Dataset entries:
++++++++
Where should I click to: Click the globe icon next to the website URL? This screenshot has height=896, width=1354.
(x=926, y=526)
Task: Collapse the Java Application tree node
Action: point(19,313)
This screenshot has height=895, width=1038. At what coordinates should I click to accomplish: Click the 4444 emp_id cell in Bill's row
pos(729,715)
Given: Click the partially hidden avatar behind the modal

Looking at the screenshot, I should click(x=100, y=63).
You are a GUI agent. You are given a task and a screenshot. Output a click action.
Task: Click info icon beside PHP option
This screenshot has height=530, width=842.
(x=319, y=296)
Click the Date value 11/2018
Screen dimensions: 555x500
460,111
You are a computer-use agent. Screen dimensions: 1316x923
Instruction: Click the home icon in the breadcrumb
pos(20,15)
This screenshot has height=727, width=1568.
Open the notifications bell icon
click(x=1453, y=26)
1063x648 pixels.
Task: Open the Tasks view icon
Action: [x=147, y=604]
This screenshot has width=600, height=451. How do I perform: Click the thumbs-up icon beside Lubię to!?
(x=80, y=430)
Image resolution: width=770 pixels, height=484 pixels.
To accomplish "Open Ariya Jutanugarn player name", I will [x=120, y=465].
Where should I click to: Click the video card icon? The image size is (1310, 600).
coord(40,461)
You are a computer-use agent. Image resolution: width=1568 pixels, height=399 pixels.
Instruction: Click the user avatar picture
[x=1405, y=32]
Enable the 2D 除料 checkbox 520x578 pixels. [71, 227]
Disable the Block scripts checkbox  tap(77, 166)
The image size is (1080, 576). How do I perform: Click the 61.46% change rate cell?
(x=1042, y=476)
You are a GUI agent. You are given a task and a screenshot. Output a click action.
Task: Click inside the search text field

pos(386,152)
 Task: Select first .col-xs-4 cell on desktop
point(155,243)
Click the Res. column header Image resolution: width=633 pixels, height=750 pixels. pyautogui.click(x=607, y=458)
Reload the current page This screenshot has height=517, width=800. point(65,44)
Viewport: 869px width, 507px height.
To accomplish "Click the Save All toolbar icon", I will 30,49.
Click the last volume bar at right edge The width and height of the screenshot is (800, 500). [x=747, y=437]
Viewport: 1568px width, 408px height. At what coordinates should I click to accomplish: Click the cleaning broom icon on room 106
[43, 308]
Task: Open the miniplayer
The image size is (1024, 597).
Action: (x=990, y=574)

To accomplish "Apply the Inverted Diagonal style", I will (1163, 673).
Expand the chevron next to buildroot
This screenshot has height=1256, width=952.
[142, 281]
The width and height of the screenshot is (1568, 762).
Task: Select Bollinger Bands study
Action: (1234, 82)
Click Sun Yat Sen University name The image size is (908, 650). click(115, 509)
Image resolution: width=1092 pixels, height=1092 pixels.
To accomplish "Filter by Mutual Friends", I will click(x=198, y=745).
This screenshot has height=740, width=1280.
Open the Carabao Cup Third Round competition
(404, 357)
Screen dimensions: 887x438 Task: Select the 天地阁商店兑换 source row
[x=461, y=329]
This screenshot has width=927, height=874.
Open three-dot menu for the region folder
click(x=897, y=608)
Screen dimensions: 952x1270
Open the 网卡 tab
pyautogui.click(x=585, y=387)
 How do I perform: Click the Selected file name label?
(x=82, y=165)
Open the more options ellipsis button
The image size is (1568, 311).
++++++++
ABOUT THIS EXERCISE -> Give back, word for word, only the lines above from the line holding "This screenshot has height=895, width=1038." to the line holding "Task: Click info icon beside PHP option", both included.

SOLUTION BELOW ->
This screenshot has height=895, width=1038. At what coordinates should I click to accomplish: Click the 4444 emp_id cell in Bill's row
pos(729,715)
Given: Click the partially hidden avatar behind the modal

Looking at the screenshot, I should click(x=100, y=63).
You are a GUI agent. You are given a task and a screenshot. Output a click action.
Task: Click info icon beside PHP option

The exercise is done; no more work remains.